▶ **Requirement**:
Look at the entries below and reproduce them exactly.

[Records from a data source]
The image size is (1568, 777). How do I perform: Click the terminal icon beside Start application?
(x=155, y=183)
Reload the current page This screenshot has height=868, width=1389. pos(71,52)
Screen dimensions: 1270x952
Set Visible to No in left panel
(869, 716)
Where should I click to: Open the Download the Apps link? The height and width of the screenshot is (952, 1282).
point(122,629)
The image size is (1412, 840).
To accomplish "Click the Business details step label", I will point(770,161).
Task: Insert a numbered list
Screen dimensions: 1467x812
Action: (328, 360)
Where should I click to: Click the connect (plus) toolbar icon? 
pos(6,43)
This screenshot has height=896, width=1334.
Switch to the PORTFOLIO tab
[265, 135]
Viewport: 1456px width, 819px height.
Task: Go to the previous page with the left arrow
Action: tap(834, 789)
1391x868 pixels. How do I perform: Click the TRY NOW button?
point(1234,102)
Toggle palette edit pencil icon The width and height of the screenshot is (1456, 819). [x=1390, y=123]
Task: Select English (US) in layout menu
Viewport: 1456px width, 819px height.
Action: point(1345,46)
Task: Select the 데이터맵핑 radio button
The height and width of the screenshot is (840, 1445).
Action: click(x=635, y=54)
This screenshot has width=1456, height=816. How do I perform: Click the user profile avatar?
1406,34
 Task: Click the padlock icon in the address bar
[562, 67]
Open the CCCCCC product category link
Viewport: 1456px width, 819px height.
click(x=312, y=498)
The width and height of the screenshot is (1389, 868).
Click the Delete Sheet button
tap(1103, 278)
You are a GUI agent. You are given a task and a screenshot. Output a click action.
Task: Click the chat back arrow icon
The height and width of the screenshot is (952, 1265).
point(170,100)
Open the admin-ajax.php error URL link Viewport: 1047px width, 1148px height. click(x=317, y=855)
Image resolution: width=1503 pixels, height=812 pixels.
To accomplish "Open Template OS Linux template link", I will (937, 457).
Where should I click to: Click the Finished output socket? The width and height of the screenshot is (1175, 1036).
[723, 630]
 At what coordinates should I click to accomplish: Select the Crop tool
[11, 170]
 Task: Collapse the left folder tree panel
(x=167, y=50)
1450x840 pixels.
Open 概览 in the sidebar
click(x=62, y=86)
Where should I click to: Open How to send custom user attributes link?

▶ **Response**:
The image size is (1568, 777). How do I perform: Click the terminal icon beside Start application?
(x=155, y=183)
Reload the current page This screenshot has height=868, width=1389. pos(71,52)
Screen dimensions: 1270x952
Set Visible to No in left panel
(869, 716)
Where should I click to: Open the Download the Apps link? The height and width of the screenshot is (952, 1282).
point(122,629)
The image size is (1412, 840).
To accomplish "Click the Business details step label", I will point(770,161).
Task: Insert a numbered list
Screen dimensions: 1467x812
Action: (328, 360)
Where should I click to: Click the connect (plus) toolbar icon? 
pos(6,43)
This screenshot has height=896, width=1334.
Switch to the PORTFOLIO tab
[265, 135]
Viewport: 1456px width, 819px height.
Task: Go to the previous page with the left arrow
Action: tap(834, 789)
1391x868 pixels. How do I perform: Click the TRY NOW button?
point(1234,102)
Toggle palette edit pencil icon The width and height of the screenshot is (1456, 819). [x=1390, y=123]
Task: Select English (US) in layout menu
Viewport: 1456px width, 819px height.
Action: point(1345,46)
Task: Select the 데이터맵핑 radio button
The height and width of the screenshot is (840, 1445).
Action: click(x=635, y=54)
This screenshot has width=1456, height=816. How do I perform: Click the user profile avatar?
1406,34
 Task: Click the padlock icon in the address bar
[562, 67]
Open the CCCCCC product category link
Viewport: 1456px width, 819px height.
click(x=312, y=498)
The width and height of the screenshot is (1389, 868).
Click the Delete Sheet button
tap(1103, 278)
You are a GUI agent. You are given a task and a screenshot. Output a click action.
Task: Click the chat back arrow icon
The height and width of the screenshot is (952, 1265).
point(170,100)
Open the admin-ajax.php error URL link Viewport: 1047px width, 1148px height. click(x=317, y=855)
Image resolution: width=1503 pixels, height=812 pixels.
To accomplish "Open Template OS Linux template link", I will (937, 457).
Where should I click to: Click the Finished output socket? The width and height of the screenshot is (1175, 1036).
[723, 630]
 At what coordinates should I click to accomplish: Select the Crop tool
[11, 170]
 Task: Collapse the left folder tree panel
(x=167, y=50)
1450x840 pixels.
Open 概览 in the sidebar
click(x=62, y=86)
Where should I click to: Open How to send custom user attributes link?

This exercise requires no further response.